The past is constantly changing (Back to the Future, Terminator)

If the past can be rewritten then we are in big trouble. Because somebody at some point could discover time travel, and things would get messy.

Every action would cause ripple effects that couldn’t be predicted. I don’t think we Sapiens have the ability to deal with such an outcome.

No matter how careful we might think we are, a simple jump to the past could alter the entire course of our history.

The standard time travel example is ‘to go back and kill Hitler’. There’s usually a reply suggesting that killing Hitler might lead to an even worse leader, or maybe a prolonged instability in Europe leading to a nuclear war between the US and the USSR.

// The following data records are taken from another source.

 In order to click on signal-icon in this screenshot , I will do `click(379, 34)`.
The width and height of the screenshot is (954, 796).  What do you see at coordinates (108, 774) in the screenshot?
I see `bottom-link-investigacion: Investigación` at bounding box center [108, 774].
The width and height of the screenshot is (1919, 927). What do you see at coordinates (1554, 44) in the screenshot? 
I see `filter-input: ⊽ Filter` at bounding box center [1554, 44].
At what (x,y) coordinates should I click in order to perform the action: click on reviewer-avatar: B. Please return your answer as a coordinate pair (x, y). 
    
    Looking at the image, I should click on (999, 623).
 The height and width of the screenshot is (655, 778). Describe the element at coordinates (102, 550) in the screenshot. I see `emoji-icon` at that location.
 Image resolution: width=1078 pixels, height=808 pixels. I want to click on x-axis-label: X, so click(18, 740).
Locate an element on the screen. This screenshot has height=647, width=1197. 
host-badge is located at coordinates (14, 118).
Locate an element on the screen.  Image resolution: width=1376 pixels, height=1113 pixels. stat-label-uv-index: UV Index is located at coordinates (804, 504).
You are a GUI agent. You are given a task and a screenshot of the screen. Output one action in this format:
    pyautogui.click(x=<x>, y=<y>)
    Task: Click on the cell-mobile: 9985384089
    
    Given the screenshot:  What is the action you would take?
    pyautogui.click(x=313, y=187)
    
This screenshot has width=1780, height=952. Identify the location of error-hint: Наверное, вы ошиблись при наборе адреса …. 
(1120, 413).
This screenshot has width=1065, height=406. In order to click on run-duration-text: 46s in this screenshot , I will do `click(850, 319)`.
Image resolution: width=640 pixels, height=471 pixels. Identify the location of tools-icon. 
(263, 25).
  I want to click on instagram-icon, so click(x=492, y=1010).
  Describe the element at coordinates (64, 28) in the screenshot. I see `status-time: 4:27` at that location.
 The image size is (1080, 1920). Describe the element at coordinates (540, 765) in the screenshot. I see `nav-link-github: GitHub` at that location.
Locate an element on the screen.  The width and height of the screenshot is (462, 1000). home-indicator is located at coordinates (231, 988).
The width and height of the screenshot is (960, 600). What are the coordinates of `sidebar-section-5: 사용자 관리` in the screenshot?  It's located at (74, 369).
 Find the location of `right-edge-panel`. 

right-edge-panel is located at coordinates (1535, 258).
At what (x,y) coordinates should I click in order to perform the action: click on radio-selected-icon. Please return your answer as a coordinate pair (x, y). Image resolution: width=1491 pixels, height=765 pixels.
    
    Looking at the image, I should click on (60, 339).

Killing Hitler doesn’t address the reasons why he rose to power. Even an extremely simplistic “Let’s convince World War I leaders to be more clement with Germany when signing the treaty of Versailles” could still lead to the rise of the Nazi party.

We might think that smaller acts would be better. Saving a loved one could lead to the death of someone else, or worse, many other people. In the words of Gandalf “Many that live deserve death. And some that die deserve life. Can you give it to them? Then do not be too eager to deal out death in judgment.”

An unbridled time stream will quickly go from clear to mucky, and god knows what mess we could make of it.

You can change certain things but not others. (Doctor who)

What if there are certain points in history that can’t be altered while others can be easily changed?

Both from a physical and philosophical point of view this is quite terrifying as it suggests that some events are destined to happen simply because the universe and the laws of physics make those events a lot more favourable.

This is a terrifying prospect from an ethical point of view. If physics determines fixed points in time, then some horrible events have happened due to the laws of physics.

A crucial law is about the energy of the system. Things tend to settle into the least energetic configurations. In this universe, some terrible things would happen simply because it was the easiest way. At the same time, good things would also happen because that’s the easiest way.

The ethics of this is a complicated mess.

If some good or some evil things are going to happen because of physics, that absolves any culprits of their responsibilities. You’d have partial free will and you could always justify ill actions by blaming the universe.


Each scenario is terribly difficult to deal with ethically and that could explain why time travelers are generally awful!